No warranty is expressed or implied regarding the usefulness or completeness of the information provided for tke-analyst and its documentation. References to commercial products do not imply endorsement by the Author of tke-analyst. The concepts, materials, and methods used in the codes and described in the docs are for informational purposes only. The Author have made substantial effort to ensure the accuracy of the code and the docs and the Author shall not be held liable, nor their employers or funding sponsors, for calculations and/or decisions made on the basis of application of tke-analyst. The information is provided “as is” and anyone who chooses to use the information is responsible for her or his own choices as to what to do with the code, docs, and data and the individual is responsible for the results that follow from their decisions.

BSD 3-Clause License

Copyright (c) 2022, the Author. All rights reserved.

Redistribution and use in source and binary forms, with or without modification, are permitted provided that the following conditions are met:

  1. Redistributions of source code must retain the above copyright notice, this list of conditions and the following disclaimer.

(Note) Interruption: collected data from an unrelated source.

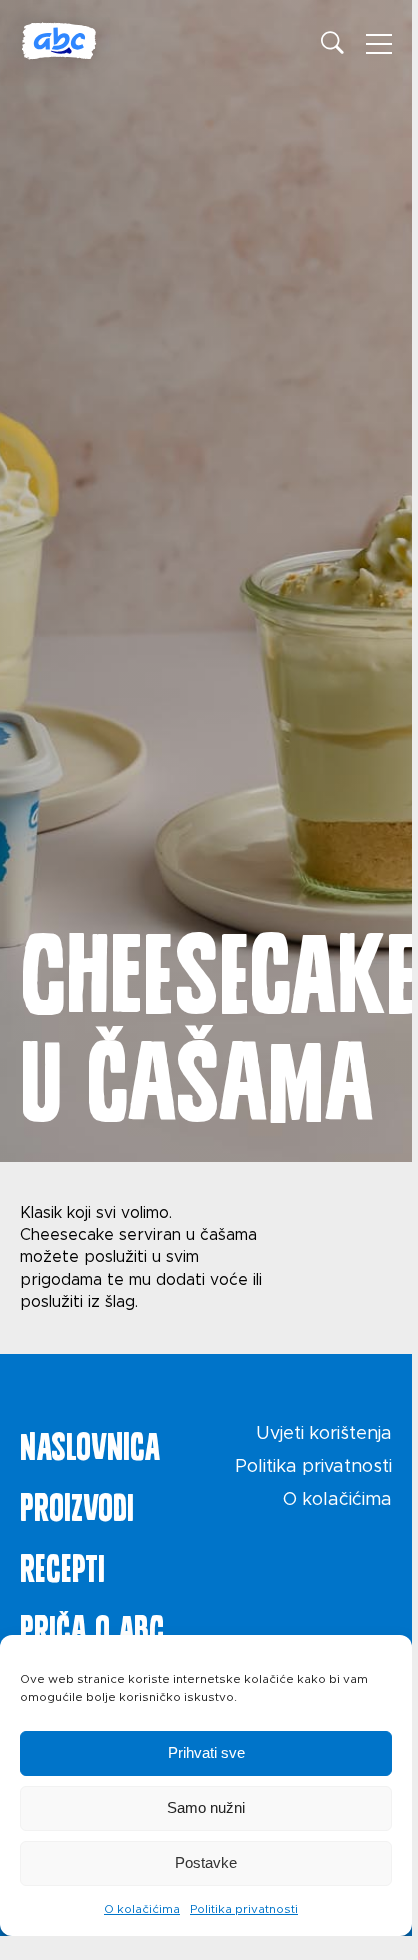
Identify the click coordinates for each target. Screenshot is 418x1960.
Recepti (62, 1564)
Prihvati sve (206, 1752)
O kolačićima (142, 1909)
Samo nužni (206, 1807)
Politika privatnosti (244, 1909)
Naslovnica (90, 1442)
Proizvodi (77, 1503)
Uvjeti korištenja (324, 1434)
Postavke (206, 1862)
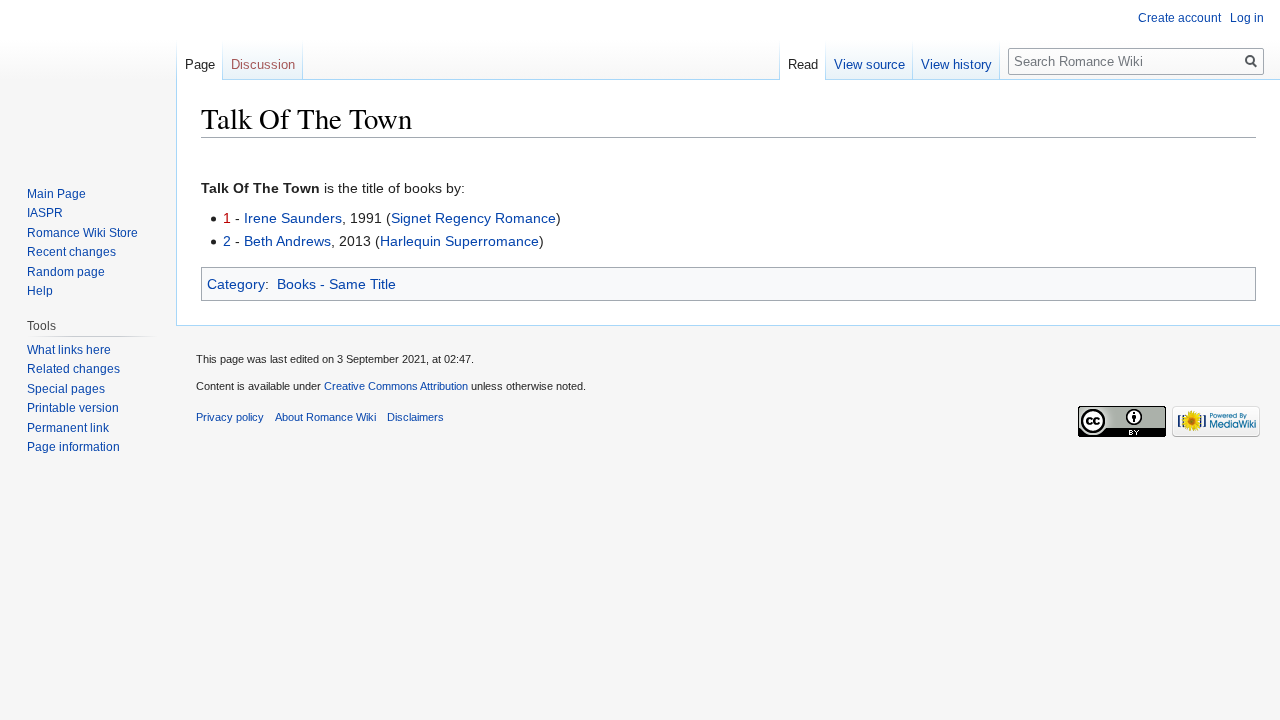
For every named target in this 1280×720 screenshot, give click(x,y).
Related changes (73, 369)
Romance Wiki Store (82, 233)
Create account (1179, 18)
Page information (73, 447)
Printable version (73, 408)
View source (869, 64)
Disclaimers (415, 417)
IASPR (45, 213)
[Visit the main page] (88, 80)
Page (200, 64)
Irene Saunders (293, 218)
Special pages (66, 389)
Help (40, 291)
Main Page (56, 194)
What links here (69, 350)
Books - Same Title (336, 284)
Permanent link (68, 428)
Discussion (263, 64)
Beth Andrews (287, 241)
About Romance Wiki (325, 417)
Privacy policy (230, 417)
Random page (66, 272)
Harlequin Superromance (459, 241)
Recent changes (71, 252)
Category (236, 284)
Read (803, 64)
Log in (1247, 18)
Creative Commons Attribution (396, 386)
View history (956, 64)
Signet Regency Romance (473, 218)
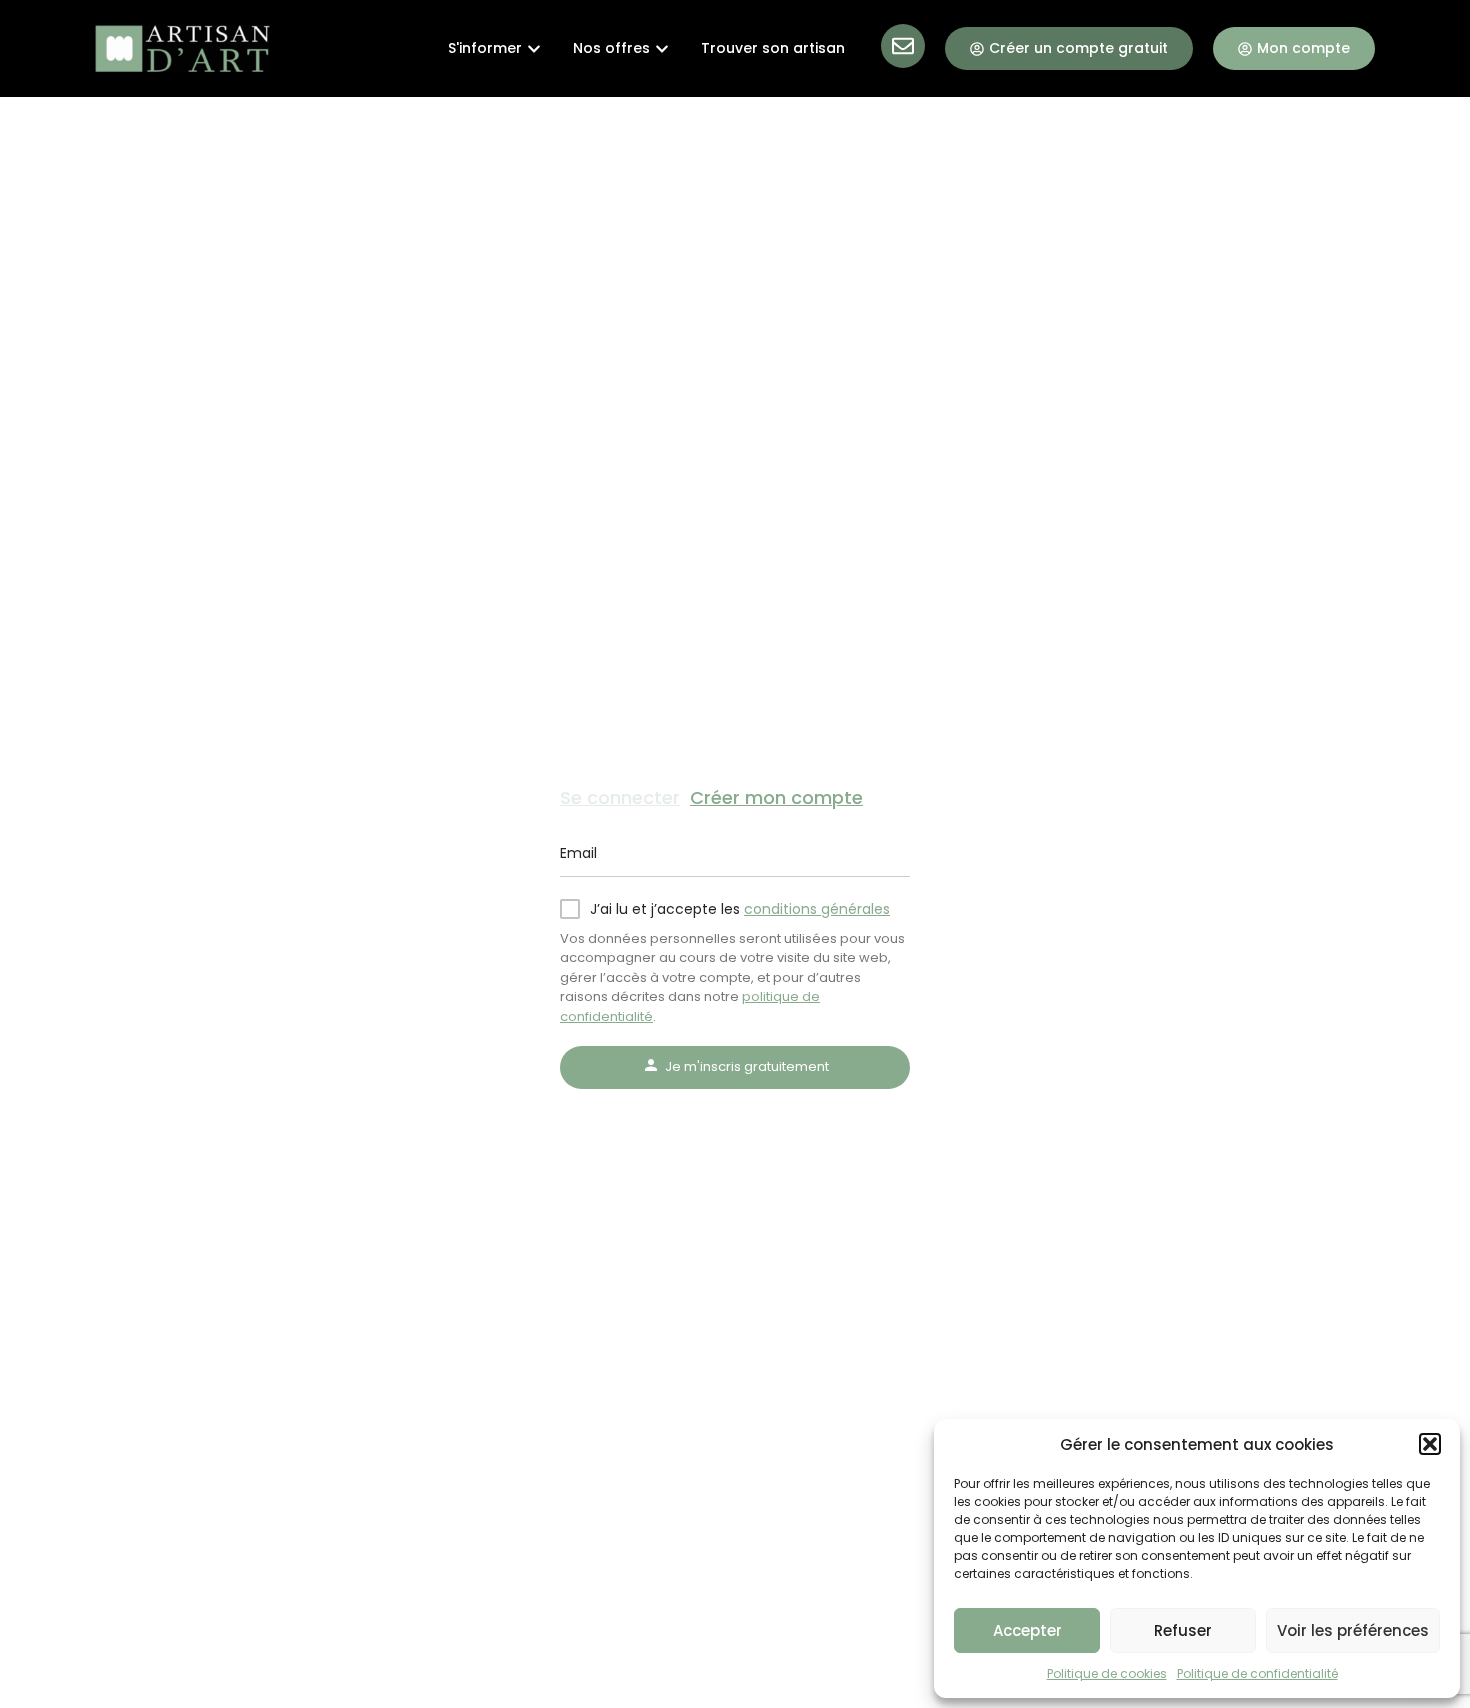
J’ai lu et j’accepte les (740, 909)
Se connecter (620, 797)
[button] (1430, 1444)
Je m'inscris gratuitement (747, 1066)
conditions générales (817, 909)
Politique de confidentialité (1257, 1673)
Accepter (1027, 1630)
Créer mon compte (776, 797)
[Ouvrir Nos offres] (662, 48)
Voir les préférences (1353, 1630)
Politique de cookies (1107, 1673)
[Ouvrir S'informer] (534, 48)
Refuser (1183, 1630)
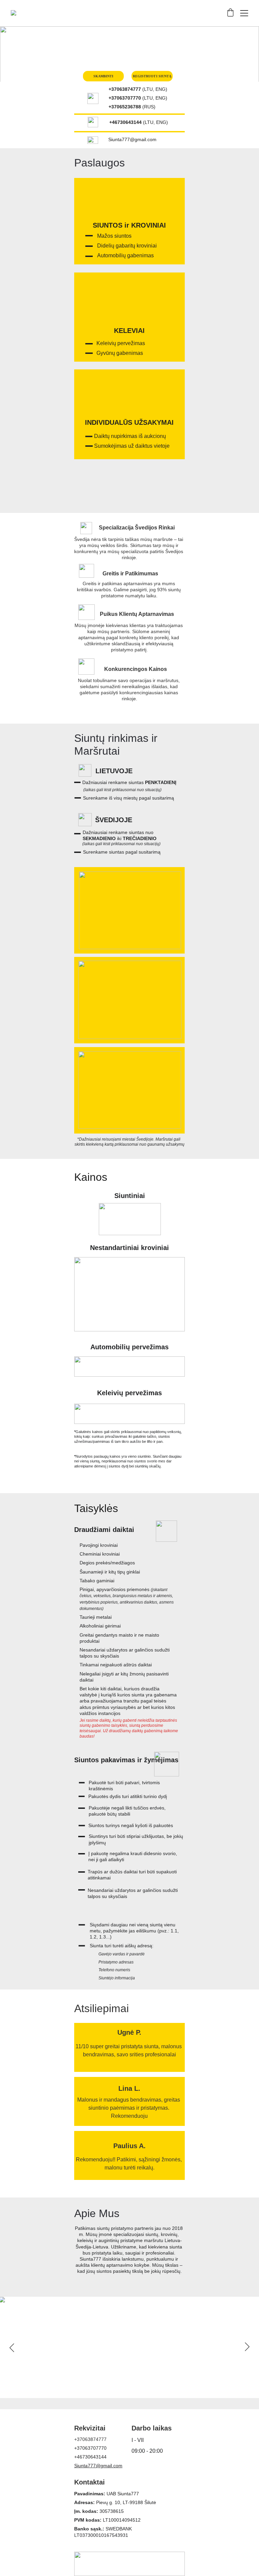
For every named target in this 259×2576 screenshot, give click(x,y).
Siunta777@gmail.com (98, 2465)
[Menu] (244, 13)
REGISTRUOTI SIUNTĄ (152, 76)
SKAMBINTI (103, 76)
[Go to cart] (230, 13)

  2. Redistributions in binary form must reproduce the above copyright notice, this list of conditions and the following disclaimer in the documentation and/or other materials provided with the distribution.

  3. Neither the name of the copyright holder nor the names of its contributors may be used to endorse or promote products derived from this software without specific prior written permission.

THIS SOFTWARE IS PROVIDED BY THE COPYRIGHT HOLDERS AND CONTRIBUTORS “AS IS” AND ANY EXPRESS OR IMPLIED WARRANTIES, INCLUDING, BUT NOT LIMITED TO, THE IMPLIED WARRANTIES OF MERCHANTABILITY AND FITNESS FOR A PARTICULAR PURPOSE ARE DISCLAIMED. IN NO EVENT SHALL THE COPYRIGHT HOLDER OR CONTRIBUTORS BE LIABLE FOR ANY DIRECT, INDIRECT, INCIDENTAL, SPECIAL, EXEMPLARY, OR CONSEQUENTIAL DAMAGES (INCLUDING, BUT NOT LIMITED TO, PROCUREMENT OF SUBSTITUTE GOODS OR SERVICES; LOSS OF USE, DATA, OR PROFITS; OR BUSINESS INTERRUPTION) HOWEVER CAUSED AND ON ANY THEORY OF LIABILITY, WHETHER IN CONTRACT, STRICT LIABILITY, OR TORT (INCLUDING NEGLIGENCE OR OTHERWISE) ARISING IN ANY WAY OUT OF THE USE OF THIS SOFTWARE, EVEN IF ADVISED OF THE POSSIBILITY OF SUCH DAMAGE.